▶ _Stated goal_:
Rewrite the lines of the listing between the lines holding "Tap the info icon in bottom price bar" and "706x1568 pixels.", inclusive, as a numbered list, omitting any blank lines.

------ Dataset extract ------

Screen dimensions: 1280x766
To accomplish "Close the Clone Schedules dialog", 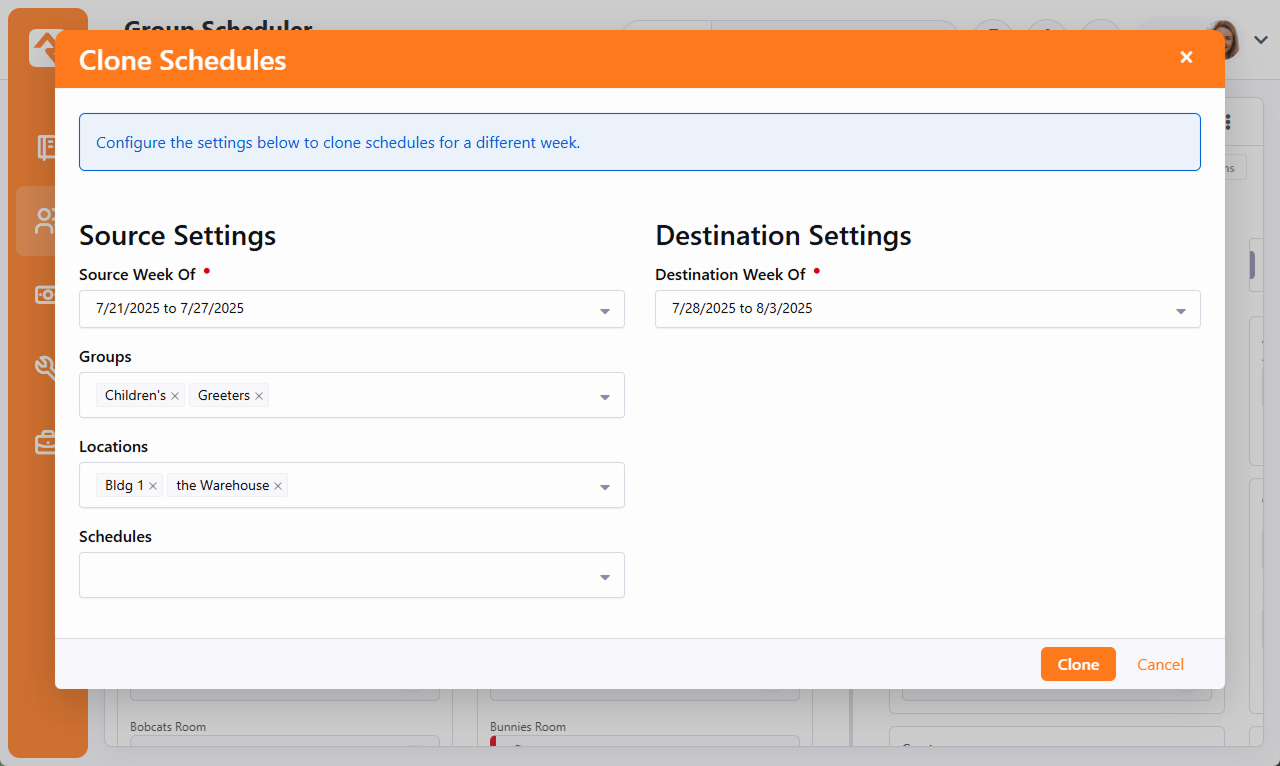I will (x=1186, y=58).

------
------ Dataset extract ------

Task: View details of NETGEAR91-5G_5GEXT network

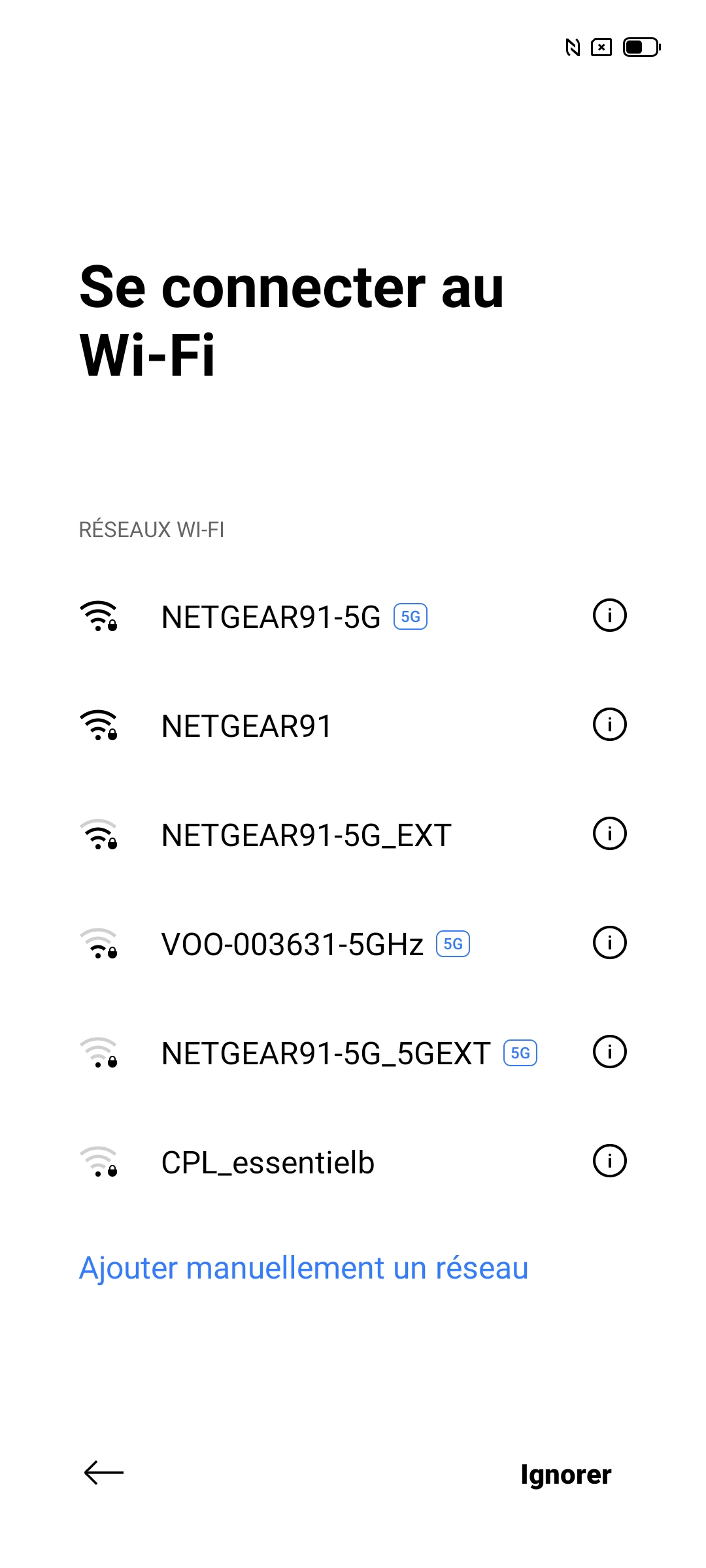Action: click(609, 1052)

------
------ Dataset extract ------

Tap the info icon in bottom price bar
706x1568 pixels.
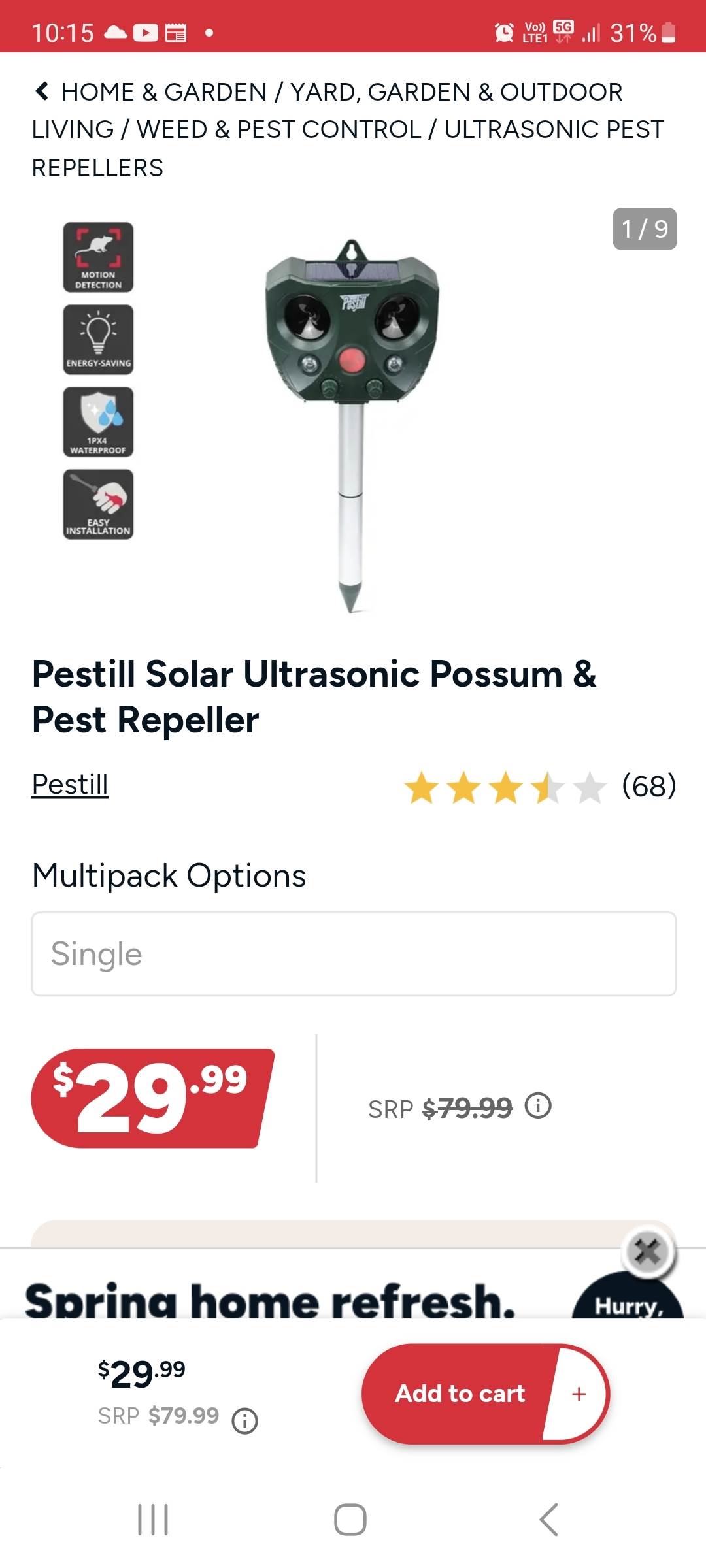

------

▶ _Response to this exercise_:
1. Tap the info icon in bottom price bar
2. 706x1568 pixels.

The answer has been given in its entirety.